The logrotate option that does what you describe is copytruncate. Simply add this option to your existing logrotate config. Here is the excerpt from the logrotate.conf manual:

   copytruncate
          Truncate  the  original log file in place after creating a copy,
          instead of moving the old log file and optionally creating a new
          one,  It  can be used when some program can not be told to close
          its logfile and thus might continue writing (appending)  to  the
          previous log file forever.  Note that there is a very small time
          slice between copying the file and truncating it, so  some  log-
          ging  data  might be lost.  When this option is used, the create
          option will have no effect, as the old log file stays in  place.
5
  • I was going to suggest something way more complicated involving inode checks and forked processes, but this is WAY simpler.
    – Jeight
    Aug 1, 2014 at 22:43
  • It is simpler but you can lose some data. Any alternative that guarantees no data is lost?
    – Guido
    May 3 at 12:23
  • @Guido Instead of logging to a file you could have the program log directly TCP to a logging daemon like fluentd or logstash which can handle indexing/rotation itself. I don't think there are other options with just logrotate.
    – jordanm
    May 3 at 14:57
  • Thanks @jordanm.

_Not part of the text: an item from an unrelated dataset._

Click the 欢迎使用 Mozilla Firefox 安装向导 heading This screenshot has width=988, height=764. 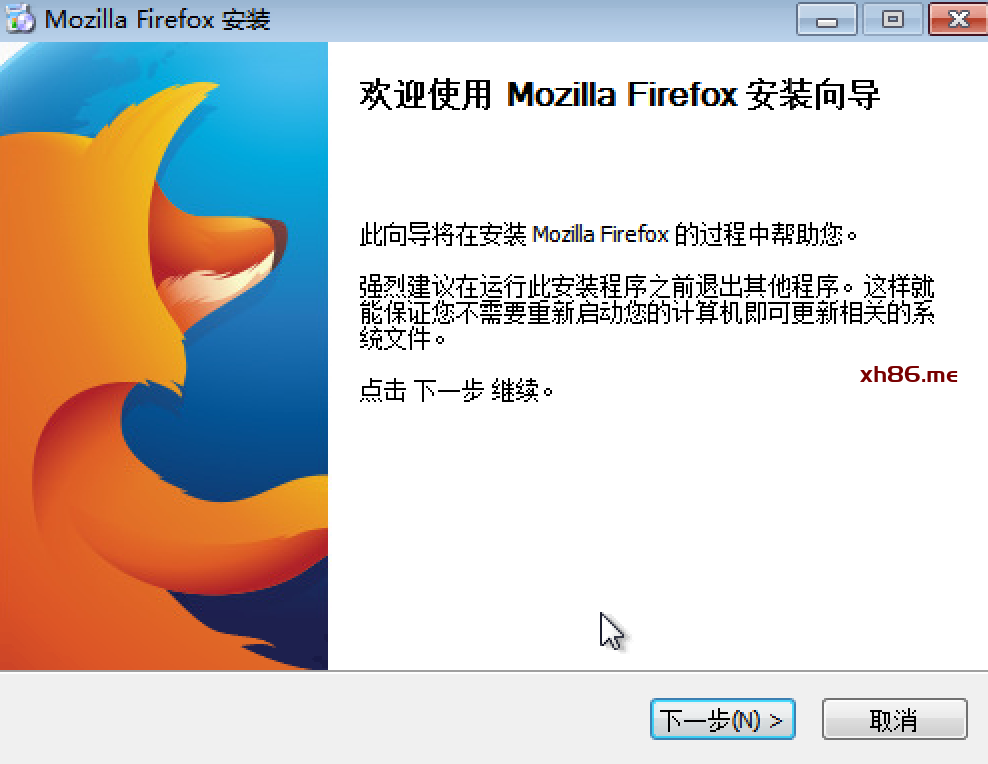point(619,95)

Logging to a TCP endpoint is a good idea to avoid logrotate. However, we use the file as a buffer to increase our resilience when the network is down. The alternative you propose would also lose data in that case.
    – Guido
    May 17 at 11:08
  • @Guido You can log to local fluentd daemon which has support for file buffering.
    – jordanm
    May 17 at 16:16
0

Please note that while using copytruncate option to your logrotate conf file, one might lose some log lines as there is a small time delay involved in truncating the old file and telling the process to write to the same file. It is not suitable for some applications which writes logs for every other milliseconds.